The effects of JP Morgan’s shock $2bn loss in its Chief Investment Office are likely to be felt far beyond the bank. At the very least, it has shattered an already fragile trust in the industry. It may also be the nail in the coffin for traditional measures of risk.

It’s easier to list what’s wrong with Value at Risk than what’s right with it. It fails to reflect liquidity risk. While it is intended to show the likelihood of a loss exceeding the VaR measure, it cannot give guidance as to what the scale of that loss will be.

And it is by definition backward-looking. For the measure to be believed, one must assume that risks in the future will be largely of the same nature — even if not of the same order — as risks in the past. Plainly, this is not true, as crises tend to show.

There is also no consistency. Much has been made of how firms gradually shifted the goalposts during the crisis. Moving confidence levels from 99% to 95% neatly knocked out a pesky 4% of tail risks whose magnitude was soaring. Changing the timeframe of historical data used in calculations is another favourite ploy.

At least these aspects of methodology are disclosed. Much more damaging is the fact that transparency on precisely which risks are included within VaR and which are not is poor across the industry. Without clear knowledge of what is included, investors are incapable of drawing any comparisons across firms — a fact that some heads of trading businesses regularly point out.

A perfect example is the confusion around which VaR models JP Morgan used to risk-manage its Chief Investment Office, source of the $2bn black hole. In its May 10 conference call to reveal the trading loss, JP Morgan CEO Jamie Dimon disclosed that the bank had adopted, for the first quarter of 2012, a new methodology for calculating the CIO’s VaR.

But JP Morgan had never revealed this step before — neither in its full year report for 2011 nor, more disturbingly, in the original 8-K filing announcing its first quarter 2012 numbers on April 13.

The year-on-year comparisons offer no clue. The CIO’s VaR for Q1 2011 was originally reported to be $60m, but it was the same number even when recalculated using the new methodology adopted this year, as shown in the 8-K filing.

For the period of Q1 2012, however, the new methodology produced CIO VaR of just $67m. After the size of the loss became clear, JP Morgan restated the VaR using the old 2011 methodology, as $129m.

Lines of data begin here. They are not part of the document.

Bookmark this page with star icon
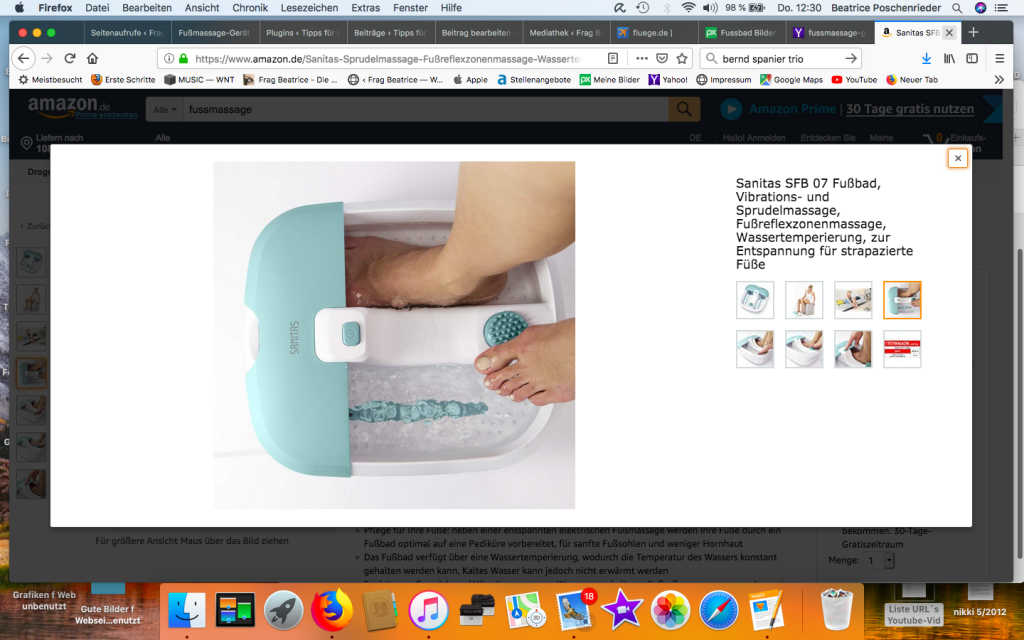click(682, 59)
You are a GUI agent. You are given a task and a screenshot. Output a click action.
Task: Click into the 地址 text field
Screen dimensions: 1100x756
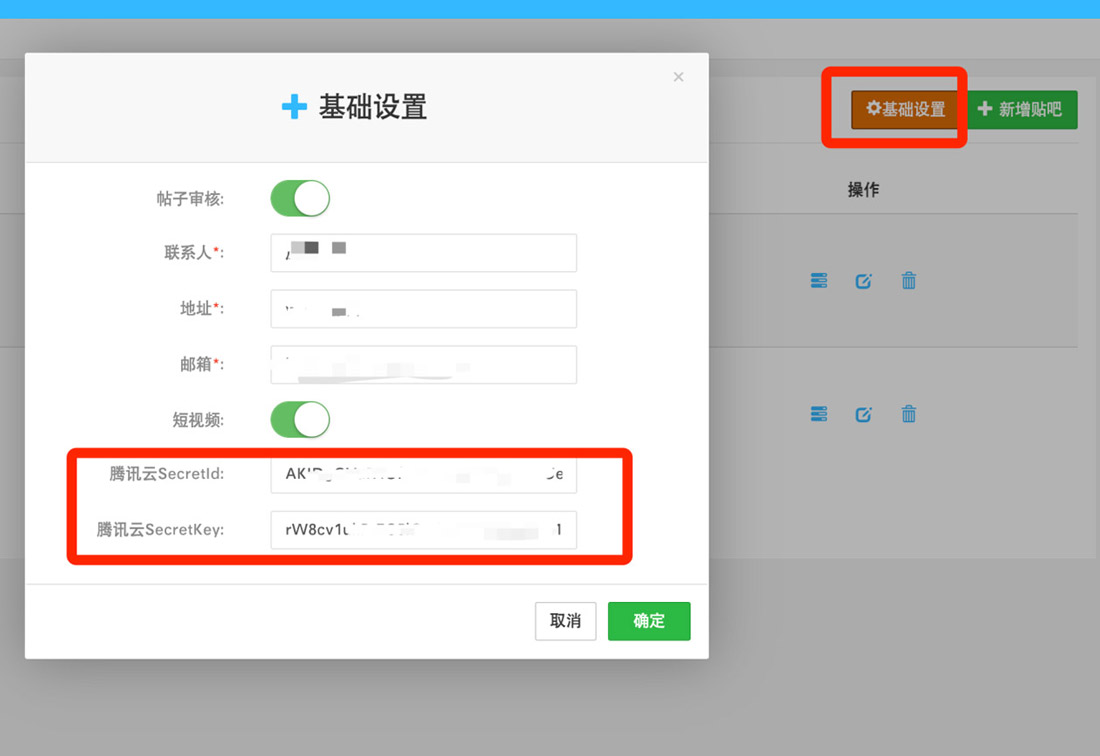coord(423,309)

JP Morgan has not yet detailed the precise differences between the two methodologies. A footnote in the original Q1 2012 results announcement said: “CIO VaR includes positions, primarily in debt securities and credit products, used to manage structural risk and other risks, including interest rate, credit and mortgage risks arising from the firm’s ongoing business activities.”

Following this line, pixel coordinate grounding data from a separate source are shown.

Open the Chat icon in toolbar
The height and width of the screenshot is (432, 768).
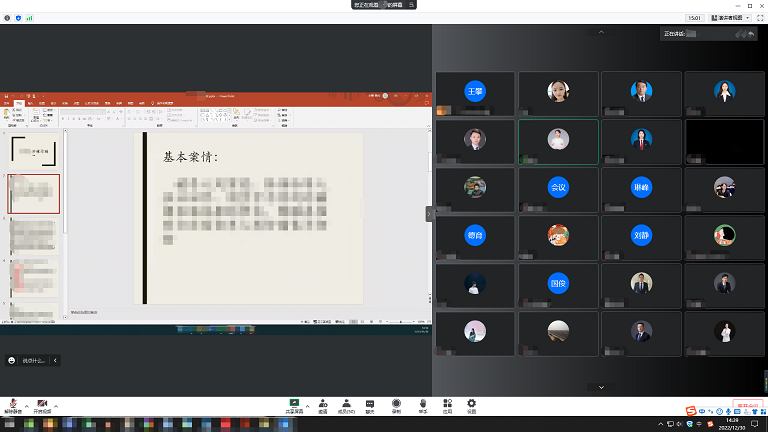(x=370, y=405)
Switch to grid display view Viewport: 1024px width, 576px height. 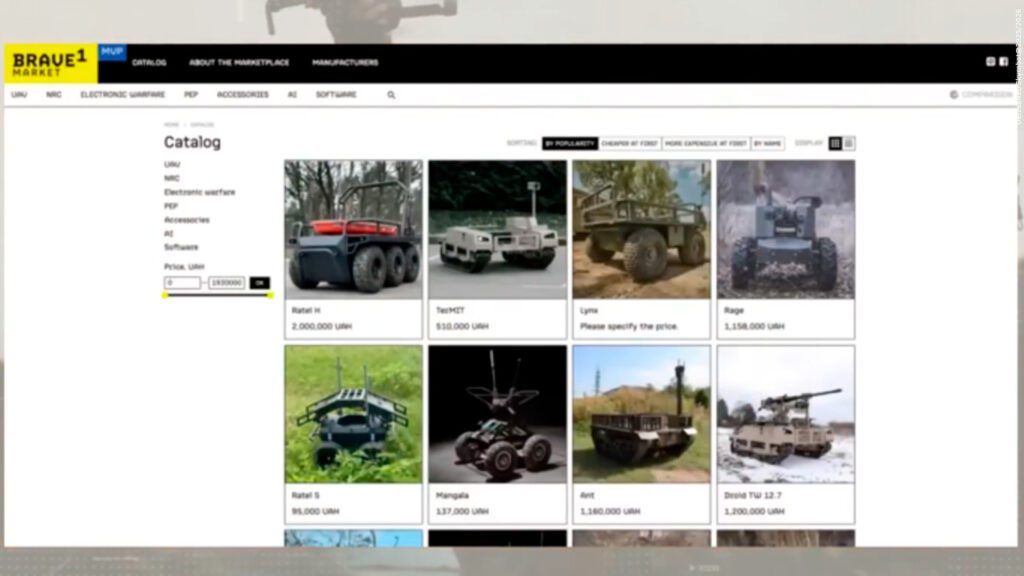[x=836, y=143]
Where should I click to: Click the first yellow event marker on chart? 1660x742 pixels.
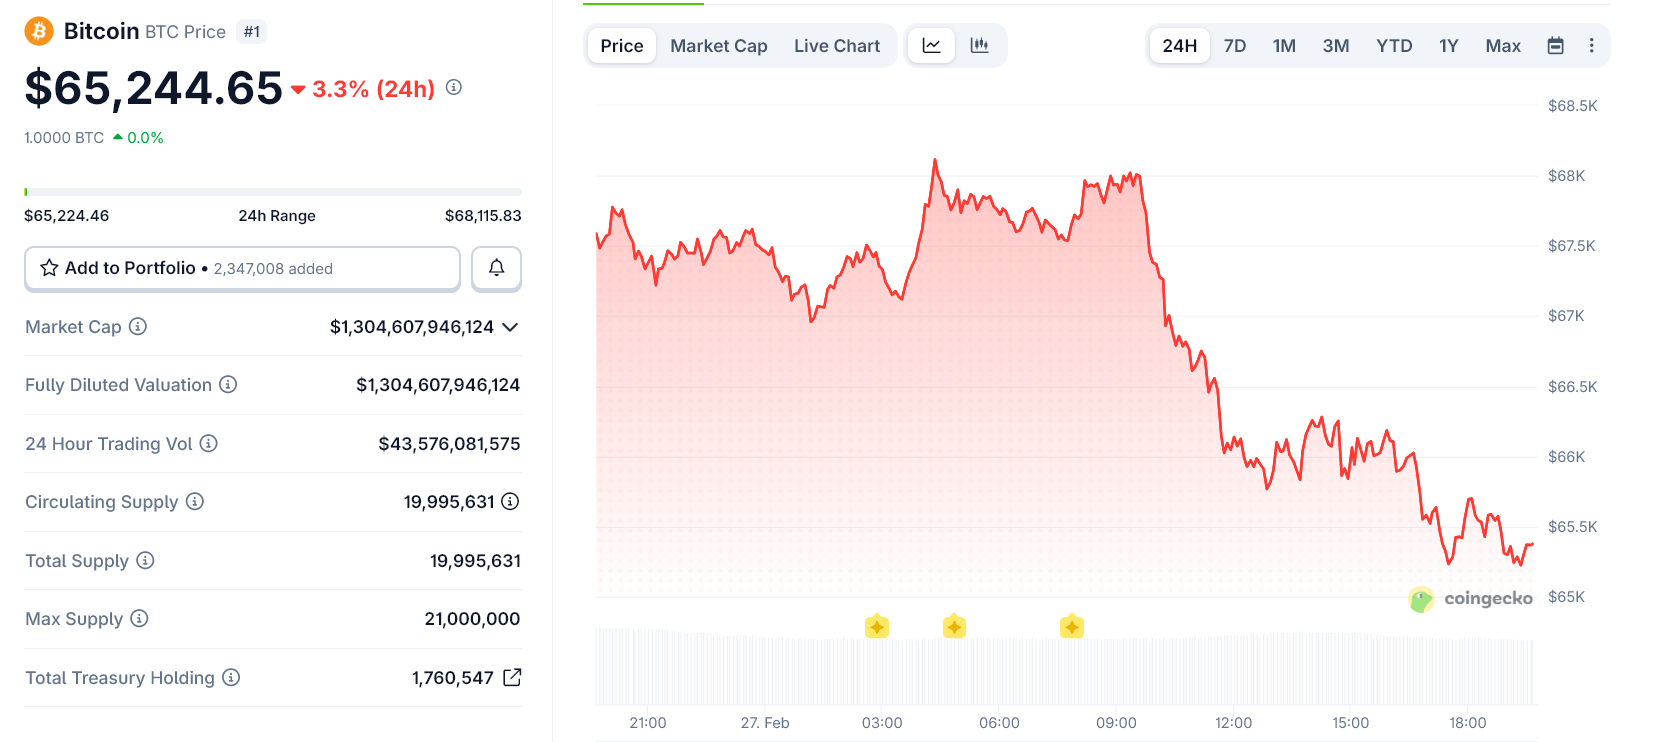coord(877,627)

The exact same wording is used in the SEC filing of May 10 that restated VaR using the 2011 methodology.



What now?

It is still unclear what the ramifications of JP Morgan’s blunder will be. It will doubtless give further ammunition to a push announced by the Basel Committee earlier this month to replace VaR as a means of calculating capital requirements for market risk.

US regulators and critics of the banking sector will seize on this episode as more evidence that a push to outlaw proprietary trading is essential — even if JP Morgan protests that it has been engaged in hedging, however inadequately.

Crises typically prompt spurts of disclosure. In the aftermath of the subprime crisis, banks fell over themselves to provide more and more granular detail of the holdings of mortgage-backed securities. A failure to be transparent in such situations quickly puts firms at a competitive disadvantage.

An event like this would be damaging whichever firm was involved. The fact that it has been found at JP Morgan, a bank rightly seen as a bulwark against the storm of the US subprime crisis, only makes the uncertainty worse. If investors cannot even rely on JP Morgan to manage risk effectively, what other illusions should be shattered?

But if banks themselves cannot be relied upon to improve transparency of VaR, regulators ought to be expected to force the issue. If they do not, trust in the banking industry will be eroded even further. It is already a scarce commodity: a failure to act now will see it disappear altogether.

More far-reachingly, JP Morgan’s trading loss hammers home again the point that risk management wizards seem to find it hardest to understand — even the best models can fail.

Reforming or replacing VaR is now overdue. But regulators must avoid falling into the trap that has caught the eggheads running CIO — and JP Morgan.

Anyone using or relying on a risk model must remind themselves every morning that it could go wrong. The financial system has to built with that expectation in mind, rather than with the assumption that the models will be right this time.